4 of 5 people found the following review helpful:
5.0 out of 5 stars
Wonderful head trip!,
By
This review is from: Total Life Forever (Audio CD)
"Blue blood" opens Foals new CD and you'd be forgiven for thinking you were listening to Vampire Weekend. The song is groovy Bass- heavy Rock with trilling soukous guitar. Produced this time around by Luke Smith (formerly from Alt Rock band Clor, their debut was produced by TV on the Radio's Dave Sitek), where "Antidotes" was a more electronic Dance/Rock affair, "Total life forever" is groovier with a loose feel.

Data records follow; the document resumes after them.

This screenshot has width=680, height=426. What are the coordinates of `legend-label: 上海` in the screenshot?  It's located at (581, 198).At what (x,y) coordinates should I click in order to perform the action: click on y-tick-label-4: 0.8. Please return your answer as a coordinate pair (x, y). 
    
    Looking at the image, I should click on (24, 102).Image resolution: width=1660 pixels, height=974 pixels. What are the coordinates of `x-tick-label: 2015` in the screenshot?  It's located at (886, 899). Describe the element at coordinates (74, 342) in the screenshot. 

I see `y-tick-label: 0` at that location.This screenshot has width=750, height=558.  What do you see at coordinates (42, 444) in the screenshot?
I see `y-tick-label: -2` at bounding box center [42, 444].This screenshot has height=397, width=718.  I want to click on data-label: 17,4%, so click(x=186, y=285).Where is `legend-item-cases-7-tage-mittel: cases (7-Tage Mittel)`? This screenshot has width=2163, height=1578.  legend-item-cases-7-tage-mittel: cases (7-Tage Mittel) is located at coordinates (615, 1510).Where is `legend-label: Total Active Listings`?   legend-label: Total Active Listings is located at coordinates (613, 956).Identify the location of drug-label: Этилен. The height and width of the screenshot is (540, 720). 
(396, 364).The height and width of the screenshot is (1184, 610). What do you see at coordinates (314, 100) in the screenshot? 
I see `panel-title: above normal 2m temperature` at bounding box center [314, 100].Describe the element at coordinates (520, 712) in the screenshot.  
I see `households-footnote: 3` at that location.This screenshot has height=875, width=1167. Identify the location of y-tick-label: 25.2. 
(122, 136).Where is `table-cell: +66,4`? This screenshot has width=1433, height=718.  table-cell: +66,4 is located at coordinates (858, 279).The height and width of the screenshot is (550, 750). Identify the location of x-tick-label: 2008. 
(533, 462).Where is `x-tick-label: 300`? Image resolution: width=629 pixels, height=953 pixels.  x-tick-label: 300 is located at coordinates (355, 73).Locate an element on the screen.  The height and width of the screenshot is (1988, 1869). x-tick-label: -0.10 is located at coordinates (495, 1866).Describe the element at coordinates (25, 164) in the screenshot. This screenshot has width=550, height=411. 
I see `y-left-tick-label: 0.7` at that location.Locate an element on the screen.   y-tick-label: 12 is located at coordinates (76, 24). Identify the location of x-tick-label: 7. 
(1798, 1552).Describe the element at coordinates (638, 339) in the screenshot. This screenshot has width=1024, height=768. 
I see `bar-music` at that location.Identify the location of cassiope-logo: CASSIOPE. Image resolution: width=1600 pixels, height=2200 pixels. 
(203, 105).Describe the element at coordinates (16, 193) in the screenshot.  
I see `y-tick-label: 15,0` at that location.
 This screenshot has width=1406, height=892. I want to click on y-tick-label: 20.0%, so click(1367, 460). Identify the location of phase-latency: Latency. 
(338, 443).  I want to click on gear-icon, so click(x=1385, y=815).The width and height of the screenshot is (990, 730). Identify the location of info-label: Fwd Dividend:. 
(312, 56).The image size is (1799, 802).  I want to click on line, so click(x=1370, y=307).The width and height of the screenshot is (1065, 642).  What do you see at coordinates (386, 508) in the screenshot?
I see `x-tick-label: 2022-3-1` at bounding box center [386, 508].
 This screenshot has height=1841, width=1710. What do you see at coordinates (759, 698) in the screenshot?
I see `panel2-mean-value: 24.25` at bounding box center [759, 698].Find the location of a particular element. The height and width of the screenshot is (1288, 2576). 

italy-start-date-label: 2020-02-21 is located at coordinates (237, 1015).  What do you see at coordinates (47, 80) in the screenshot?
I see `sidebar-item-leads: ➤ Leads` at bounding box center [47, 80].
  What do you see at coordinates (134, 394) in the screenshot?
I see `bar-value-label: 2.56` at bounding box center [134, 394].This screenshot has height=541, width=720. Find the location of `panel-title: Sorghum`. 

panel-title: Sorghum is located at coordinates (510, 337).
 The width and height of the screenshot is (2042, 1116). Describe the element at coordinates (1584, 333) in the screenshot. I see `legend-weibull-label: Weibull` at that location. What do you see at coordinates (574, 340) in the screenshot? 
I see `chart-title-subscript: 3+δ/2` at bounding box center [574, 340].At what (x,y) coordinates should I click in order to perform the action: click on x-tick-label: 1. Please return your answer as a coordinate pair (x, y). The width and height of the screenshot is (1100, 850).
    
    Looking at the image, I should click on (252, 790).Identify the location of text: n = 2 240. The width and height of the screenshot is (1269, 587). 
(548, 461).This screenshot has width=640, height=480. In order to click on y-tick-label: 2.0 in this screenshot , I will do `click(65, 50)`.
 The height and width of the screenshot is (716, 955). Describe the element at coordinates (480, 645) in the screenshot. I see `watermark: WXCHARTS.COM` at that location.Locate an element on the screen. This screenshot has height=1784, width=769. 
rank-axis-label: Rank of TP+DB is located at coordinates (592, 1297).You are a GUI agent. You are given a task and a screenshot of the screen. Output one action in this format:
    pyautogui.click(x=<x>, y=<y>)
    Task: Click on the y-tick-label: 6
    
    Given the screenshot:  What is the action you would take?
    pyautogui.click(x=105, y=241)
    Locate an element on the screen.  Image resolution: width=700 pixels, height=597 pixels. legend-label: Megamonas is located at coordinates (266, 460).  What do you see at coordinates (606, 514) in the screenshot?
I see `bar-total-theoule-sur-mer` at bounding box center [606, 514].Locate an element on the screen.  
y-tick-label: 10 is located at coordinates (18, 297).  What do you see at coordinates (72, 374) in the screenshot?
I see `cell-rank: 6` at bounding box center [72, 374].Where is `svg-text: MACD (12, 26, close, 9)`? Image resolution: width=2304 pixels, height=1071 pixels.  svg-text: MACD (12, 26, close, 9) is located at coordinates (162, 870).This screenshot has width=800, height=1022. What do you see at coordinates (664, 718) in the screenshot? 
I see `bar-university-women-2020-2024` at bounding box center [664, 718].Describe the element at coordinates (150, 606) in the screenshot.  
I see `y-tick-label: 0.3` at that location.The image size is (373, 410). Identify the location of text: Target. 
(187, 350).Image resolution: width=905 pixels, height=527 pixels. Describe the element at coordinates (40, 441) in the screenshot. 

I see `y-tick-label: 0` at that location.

"Miami' finds lead singer Yannis Philippakis sounding all Robert Smith-like on a catchy midtempo groove. The Dancey title track with chanted vocals sounds like Foals of yore. The stomping "Black gold" features choppy riffs and haunting harmonies with a euphoric climax. "The future is not what it used to be" sings Philippakis in a new found croon. It's tough to pick a standout really, the almost 7 minute-long epic ballad "Spanish sahara" (with a slow building intro, increasing in tension before exploding into life towards the end), the frantic "This Orient" (with dizzying guitars), the piano interlude "Fugue", "After glow" (starts off as a ballad, leading to stomping Disco-tinged climax), the falsetto sung "Alabaster" (which starts off elegiac, building to a ballad with crunching/fuzzy beats), "2 trees" (with a floaty feel), and closing atmospheric ballad "What remains", everything thrills. As good as their debut was, this is even more ambitious and wide screen. A wonderful head trip!
3 of 4 people found the following review helpful:
4.0 out of 5 stars
good good good good,
This review is from: Total Life Forever (MP3 Download)
Total Life Forever took me a few listens and there are some great, great tracks here (Spanish Sahara, After Glow, 2 Trees). It's definitely more mellow than Antidotes. And there aren't as many moments here that blow me away as on their prior album.
Still, I will buy the next Foals album without question. To be clear -- this is not a misstep or a disappointment - because how could anyone better a debut as good as Antidotes?